Supplied material »
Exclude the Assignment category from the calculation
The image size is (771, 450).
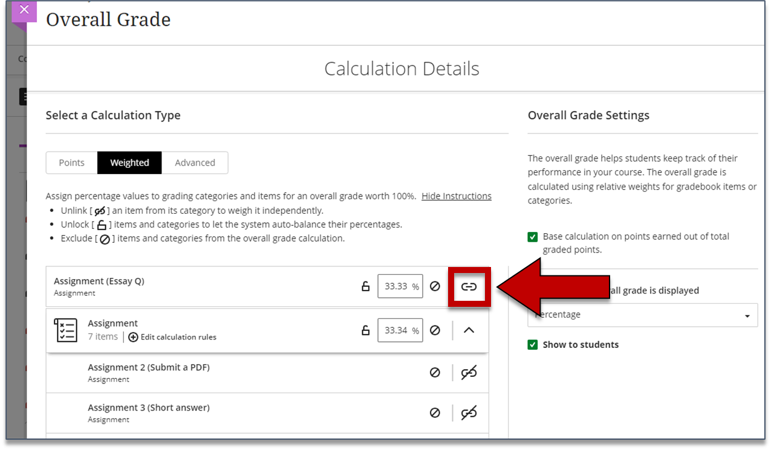[x=435, y=330]
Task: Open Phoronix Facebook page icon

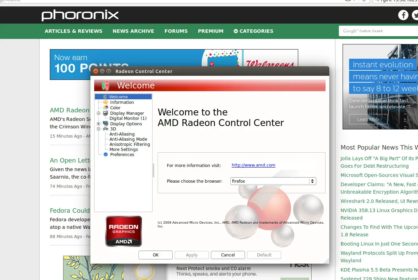Action: pos(403,15)
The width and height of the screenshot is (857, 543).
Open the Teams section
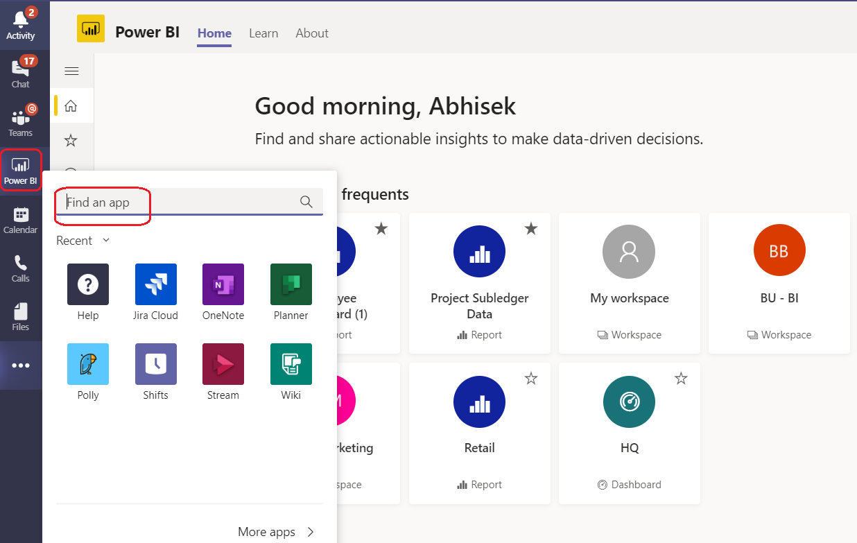[21, 121]
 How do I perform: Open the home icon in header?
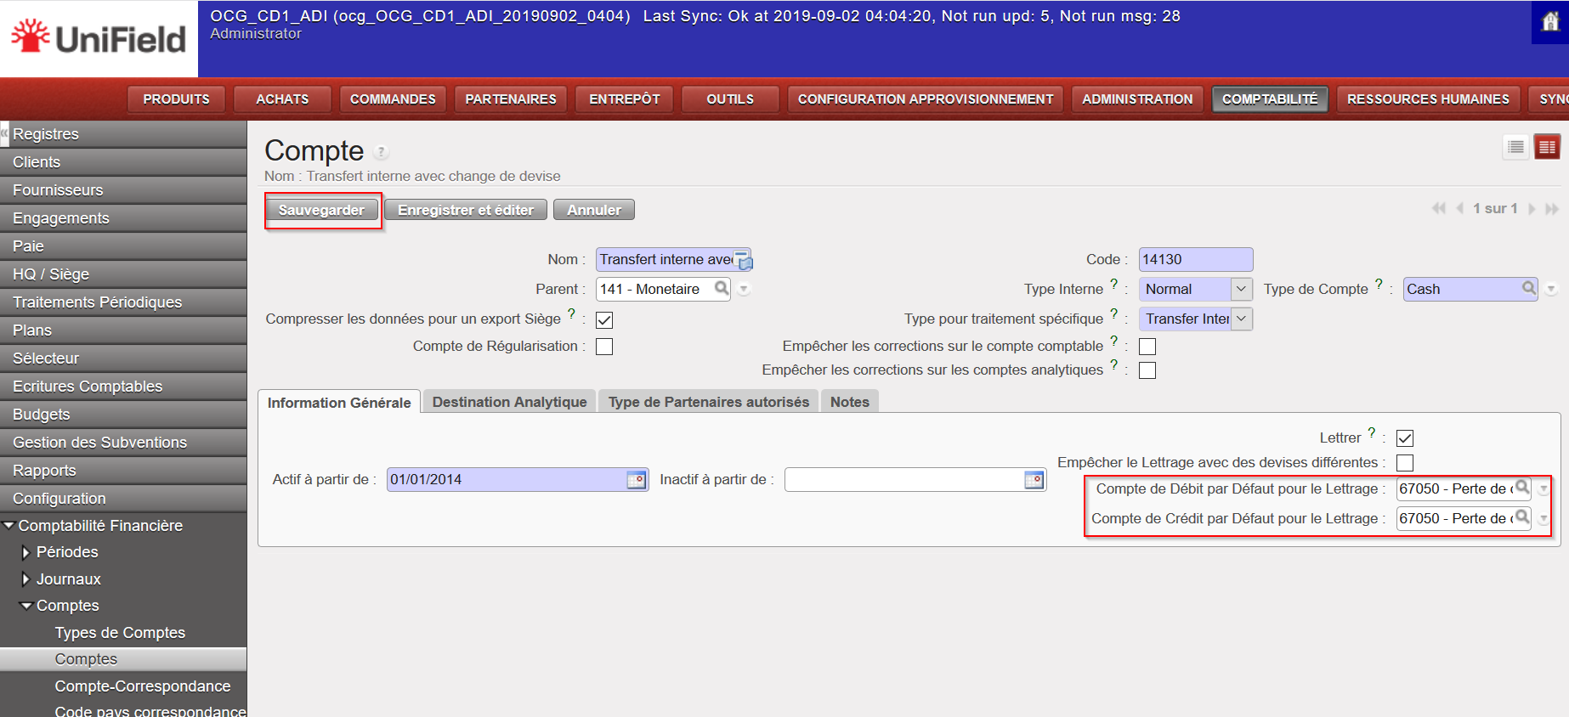click(x=1550, y=22)
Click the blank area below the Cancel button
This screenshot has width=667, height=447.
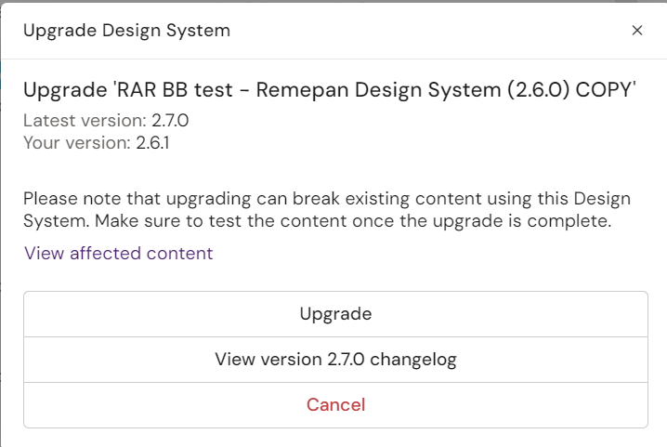coord(335,438)
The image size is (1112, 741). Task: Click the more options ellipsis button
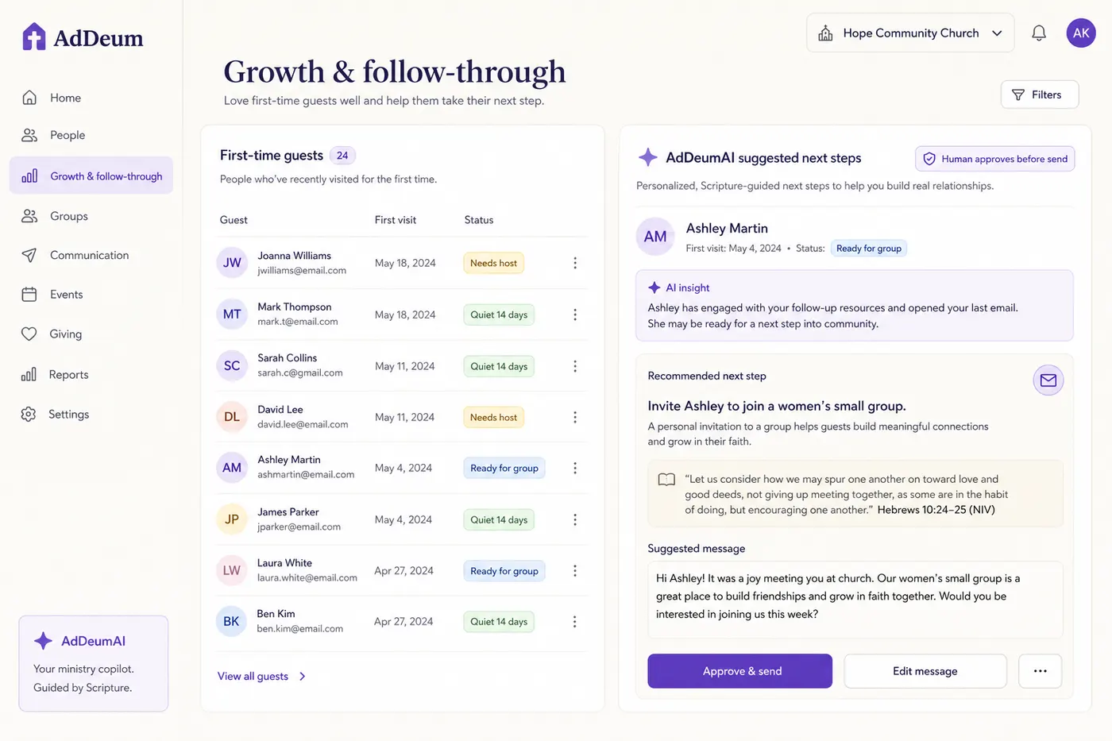coord(1040,671)
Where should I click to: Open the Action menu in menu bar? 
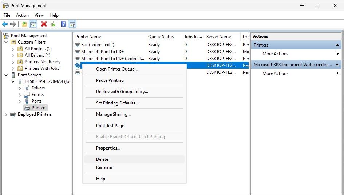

Given request » Rewrite every line above, requests included, and add 44 to each coordinate in the answers. Omit the pictures from your version.

Correct response »
Exclude the Assignment category from the calculation
The image size is (771, 450).
[x=479, y=374]
Task: Open Phoronix Facebook page icon

Action: pos(447,59)
The width and height of the screenshot is (857, 543).
Open the Teams section
[65, 165]
 How do I perform: Open the home icon in header?
click(x=1594, y=66)
Click the blank area below the Cancel button
This screenshot has width=667, height=447.
coord(379,482)
The image size is (1112, 741). Task: Click the more options ellipsis button
coord(1084,715)
Where should I click to: Open the Action menu in menu bar? 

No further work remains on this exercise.